*** Data ***
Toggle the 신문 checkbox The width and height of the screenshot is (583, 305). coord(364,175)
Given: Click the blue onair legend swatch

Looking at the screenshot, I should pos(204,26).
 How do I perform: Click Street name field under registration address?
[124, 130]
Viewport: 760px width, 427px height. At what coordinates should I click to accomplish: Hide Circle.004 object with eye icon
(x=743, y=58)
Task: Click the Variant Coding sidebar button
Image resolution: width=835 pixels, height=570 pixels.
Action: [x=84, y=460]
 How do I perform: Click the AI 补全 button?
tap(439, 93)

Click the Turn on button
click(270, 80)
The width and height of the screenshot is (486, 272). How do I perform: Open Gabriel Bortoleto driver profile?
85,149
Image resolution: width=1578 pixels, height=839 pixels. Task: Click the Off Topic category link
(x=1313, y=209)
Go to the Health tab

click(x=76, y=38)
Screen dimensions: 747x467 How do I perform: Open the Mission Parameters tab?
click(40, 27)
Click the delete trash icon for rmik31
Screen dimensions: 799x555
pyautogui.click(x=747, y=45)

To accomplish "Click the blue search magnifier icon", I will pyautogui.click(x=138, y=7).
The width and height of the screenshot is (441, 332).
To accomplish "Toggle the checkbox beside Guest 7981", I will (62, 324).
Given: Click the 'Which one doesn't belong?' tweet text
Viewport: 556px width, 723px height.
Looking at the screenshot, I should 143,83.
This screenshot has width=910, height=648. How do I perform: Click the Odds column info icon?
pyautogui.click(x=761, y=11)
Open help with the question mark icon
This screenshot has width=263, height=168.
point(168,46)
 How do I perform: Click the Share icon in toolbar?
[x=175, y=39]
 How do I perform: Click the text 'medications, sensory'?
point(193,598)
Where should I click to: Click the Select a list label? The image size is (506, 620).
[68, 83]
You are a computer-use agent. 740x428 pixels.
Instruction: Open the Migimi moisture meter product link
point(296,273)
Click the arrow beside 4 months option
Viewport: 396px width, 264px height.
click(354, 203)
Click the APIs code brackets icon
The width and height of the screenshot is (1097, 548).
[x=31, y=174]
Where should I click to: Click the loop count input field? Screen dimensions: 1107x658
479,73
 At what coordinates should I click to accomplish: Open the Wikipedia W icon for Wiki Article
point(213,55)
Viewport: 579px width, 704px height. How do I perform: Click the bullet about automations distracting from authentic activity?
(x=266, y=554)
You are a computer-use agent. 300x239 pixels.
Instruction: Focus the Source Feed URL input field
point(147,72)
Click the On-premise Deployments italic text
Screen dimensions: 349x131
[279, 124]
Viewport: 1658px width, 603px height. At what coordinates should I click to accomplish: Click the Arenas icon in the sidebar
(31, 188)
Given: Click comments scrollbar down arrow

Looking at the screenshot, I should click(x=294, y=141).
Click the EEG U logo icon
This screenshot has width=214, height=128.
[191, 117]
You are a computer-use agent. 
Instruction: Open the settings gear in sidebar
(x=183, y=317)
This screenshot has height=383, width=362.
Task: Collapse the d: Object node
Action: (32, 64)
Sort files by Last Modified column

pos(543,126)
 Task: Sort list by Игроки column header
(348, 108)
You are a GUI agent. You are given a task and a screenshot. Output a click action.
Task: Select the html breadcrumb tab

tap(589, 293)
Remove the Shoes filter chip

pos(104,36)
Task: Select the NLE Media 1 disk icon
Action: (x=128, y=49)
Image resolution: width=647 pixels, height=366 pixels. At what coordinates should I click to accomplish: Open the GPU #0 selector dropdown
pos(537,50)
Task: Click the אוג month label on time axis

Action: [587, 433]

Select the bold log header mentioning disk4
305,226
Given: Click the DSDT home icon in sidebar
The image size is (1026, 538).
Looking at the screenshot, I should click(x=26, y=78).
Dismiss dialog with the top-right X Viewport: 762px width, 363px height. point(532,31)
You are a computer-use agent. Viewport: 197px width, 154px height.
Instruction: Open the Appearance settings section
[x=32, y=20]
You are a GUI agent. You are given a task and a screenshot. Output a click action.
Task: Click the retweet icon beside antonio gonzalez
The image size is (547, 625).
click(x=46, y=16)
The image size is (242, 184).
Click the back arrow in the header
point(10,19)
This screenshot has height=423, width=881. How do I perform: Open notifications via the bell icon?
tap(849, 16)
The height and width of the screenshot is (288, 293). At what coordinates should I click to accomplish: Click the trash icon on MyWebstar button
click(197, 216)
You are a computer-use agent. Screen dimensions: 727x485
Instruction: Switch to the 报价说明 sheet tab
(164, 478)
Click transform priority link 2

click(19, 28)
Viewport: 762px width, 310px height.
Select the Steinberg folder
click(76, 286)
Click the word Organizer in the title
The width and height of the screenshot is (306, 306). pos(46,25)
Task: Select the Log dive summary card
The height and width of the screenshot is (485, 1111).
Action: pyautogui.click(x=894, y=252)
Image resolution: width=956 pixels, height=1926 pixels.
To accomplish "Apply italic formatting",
*** End of Data ***
● Problem statement: The entries above are to be retyped exactly, with nothing left out.

● Written reply:
Toggle the 신문 checkbox The width and height of the screenshot is (583, 305). coord(364,175)
Given: Click the blue onair legend swatch

Looking at the screenshot, I should pos(204,26).
 How do I perform: Click Street name field under registration address?
[124, 130]
Viewport: 760px width, 427px height. At what coordinates should I click to accomplish: Hide Circle.004 object with eye icon
(x=743, y=58)
Task: Click the Variant Coding sidebar button
Image resolution: width=835 pixels, height=570 pixels.
Action: [x=84, y=460]
 How do I perform: Click the AI 补全 button?
tap(439, 93)

Click the Turn on button
click(270, 80)
The width and height of the screenshot is (486, 272). How do I perform: Open Gabriel Bortoleto driver profile?
85,149
Image resolution: width=1578 pixels, height=839 pixels. Task: Click the Off Topic category link
(x=1313, y=209)
Go to the Health tab

click(x=76, y=38)
Screen dimensions: 747x467 How do I perform: Open the Mission Parameters tab?
click(40, 27)
Click the delete trash icon for rmik31
Screen dimensions: 799x555
pyautogui.click(x=747, y=45)

To accomplish "Click the blue search magnifier icon", I will pyautogui.click(x=138, y=7).
The width and height of the screenshot is (441, 332).
To accomplish "Toggle the checkbox beside Guest 7981", I will (62, 324).
Given: Click the 'Which one doesn't belong?' tweet text
Viewport: 556px width, 723px height.
Looking at the screenshot, I should 143,83.
This screenshot has width=910, height=648. How do I perform: Click the Odds column info icon?
pyautogui.click(x=761, y=11)
Open help with the question mark icon
This screenshot has width=263, height=168.
point(168,46)
 How do I perform: Click the Share icon in toolbar?
[x=175, y=39]
 How do I perform: Click the text 'medications, sensory'?
point(193,598)
Where should I click to: Click the Select a list label? The image size is (506, 620).
[68, 83]
You are a computer-use agent. 740x428 pixels.
Instruction: Open the Migimi moisture meter product link
point(296,273)
Click the arrow beside 4 months option
Viewport: 396px width, 264px height.
click(354, 203)
Click the APIs code brackets icon
The width and height of the screenshot is (1097, 548).
[x=31, y=174]
Where should I click to: Click the loop count input field? Screen dimensions: 1107x658
479,73
 At what coordinates should I click to accomplish: Open the Wikipedia W icon for Wiki Article
point(213,55)
Viewport: 579px width, 704px height. How do I perform: Click the bullet about automations distracting from authentic activity?
(x=266, y=554)
You are a computer-use agent. 300x239 pixels.
Instruction: Focus the Source Feed URL input field
point(147,72)
Click the On-premise Deployments italic text
Screen dimensions: 349x131
[279, 124]
Viewport: 1658px width, 603px height. At what coordinates should I click to accomplish: Click the Arenas icon in the sidebar
(31, 188)
Given: Click comments scrollbar down arrow

Looking at the screenshot, I should click(x=294, y=141).
Click the EEG U logo icon
This screenshot has width=214, height=128.
[191, 117]
You are a computer-use agent. 
Instruction: Open the settings gear in sidebar
(x=183, y=317)
This screenshot has height=383, width=362.
Task: Collapse the d: Object node
Action: (32, 64)
Sort files by Last Modified column

pos(543,126)
 Task: Sort list by Игроки column header
(348, 108)
You are a GUI agent. You are given a task and a screenshot. Output a click action.
Task: Select the html breadcrumb tab

tap(589, 293)
Remove the Shoes filter chip

pos(104,36)
Task: Select the NLE Media 1 disk icon
Action: (x=128, y=49)
Image resolution: width=647 pixels, height=366 pixels. At what coordinates should I click to accomplish: Open the GPU #0 selector dropdown
pos(537,50)
Task: Click the אוג month label on time axis

Action: [587, 433]

Select the bold log header mentioning disk4
305,226
Given: Click the DSDT home icon in sidebar
The image size is (1026, 538).
Looking at the screenshot, I should click(x=26, y=78).
Dismiss dialog with the top-right X Viewport: 762px width, 363px height. point(532,31)
You are a computer-use agent. Viewport: 197px width, 154px height.
Instruction: Open the Appearance settings section
[x=32, y=20]
You are a GUI agent. You are given a task and a screenshot. Output a click action.
Task: Click the retweet icon beside antonio gonzalez
The image size is (547, 625).
click(x=46, y=16)
The image size is (242, 184).
Click the back arrow in the header
point(10,19)
This screenshot has height=423, width=881. How do I perform: Open notifications via the bell icon?
tap(849, 16)
The height and width of the screenshot is (288, 293). At what coordinates should I click to accomplish: Click the trash icon on MyWebstar button
click(197, 216)
You are a computer-use agent. Screen dimensions: 727x485
Instruction: Switch to the 报价说明 sheet tab
(164, 478)
Click transform priority link 2

click(19, 28)
Viewport: 762px width, 310px height.
Select the Steinberg folder
click(76, 286)
Click the word Organizer in the title
The width and height of the screenshot is (306, 306). pos(46,25)
Task: Select the Log dive summary card
The height and width of the screenshot is (485, 1111).
Action: pyautogui.click(x=894, y=252)
Image resolution: width=956 pixels, height=1926 pixels.
To accomplish "Apply italic formatting",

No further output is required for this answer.